→ **Goal of the exercise**: Whatever pictures the entries hold, omit them, and output exactly the lines from the one containing "Viewport: 1302px width, 787px" through the final line.

→ **Records for the exercise**:
=== Section Start ===

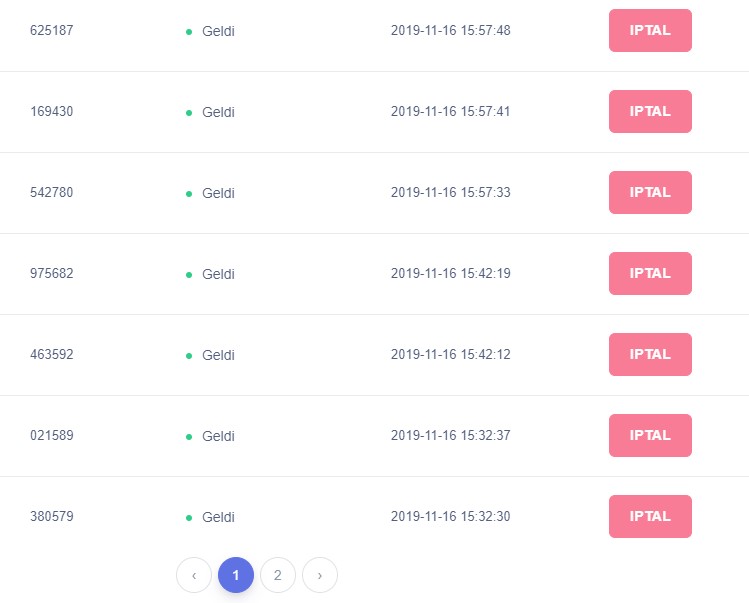This screenshot has height=603, width=749.
Task: Click IPTAL button for code 463592
Action: [650, 355]
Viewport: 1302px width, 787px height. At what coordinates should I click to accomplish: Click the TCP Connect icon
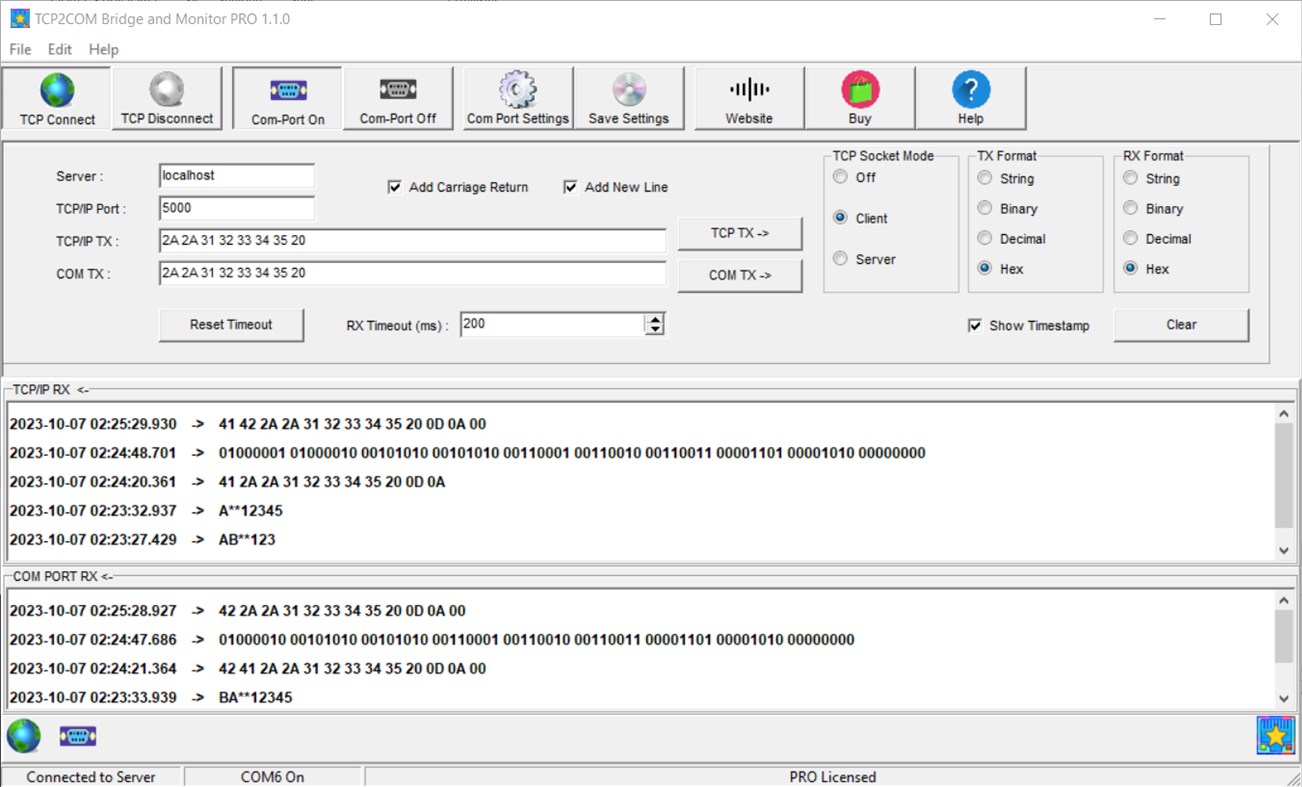tap(56, 97)
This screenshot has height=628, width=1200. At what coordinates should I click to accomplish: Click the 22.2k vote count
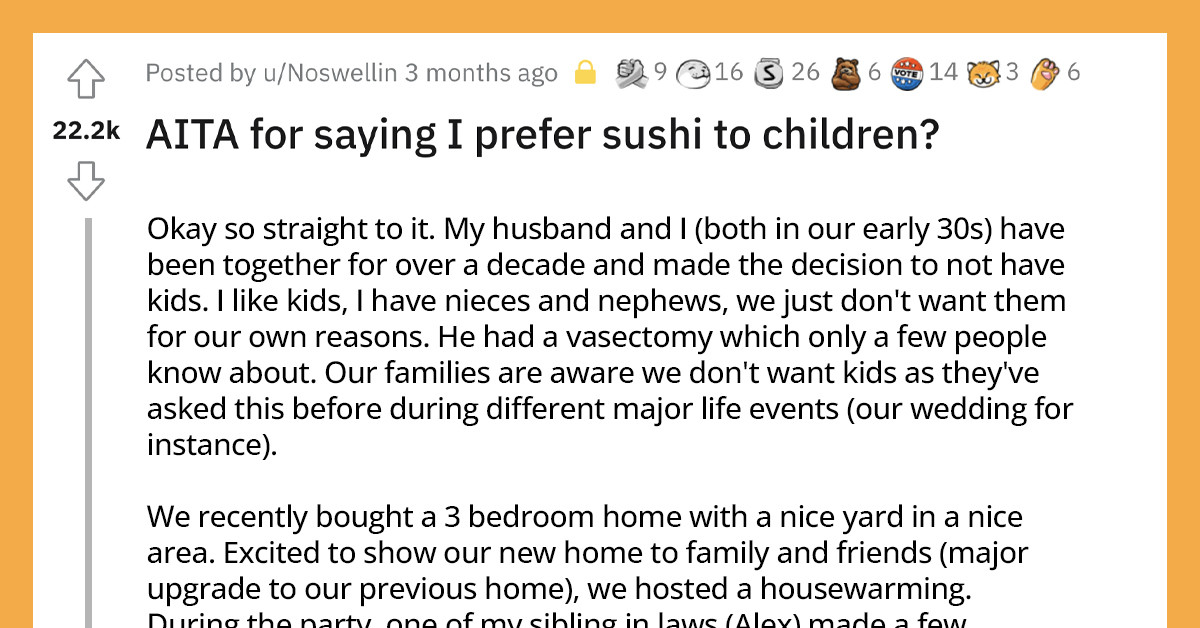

=== Section End ===

→ **Answer to the exercise**:
Viewport: 1302px width, 787px height. At what coordinates should I click to accomplish: Click the TCP Connect icon
tap(56, 97)
This screenshot has height=628, width=1200. At what coordinates should I click to accomplish: Click the 22.2k vote count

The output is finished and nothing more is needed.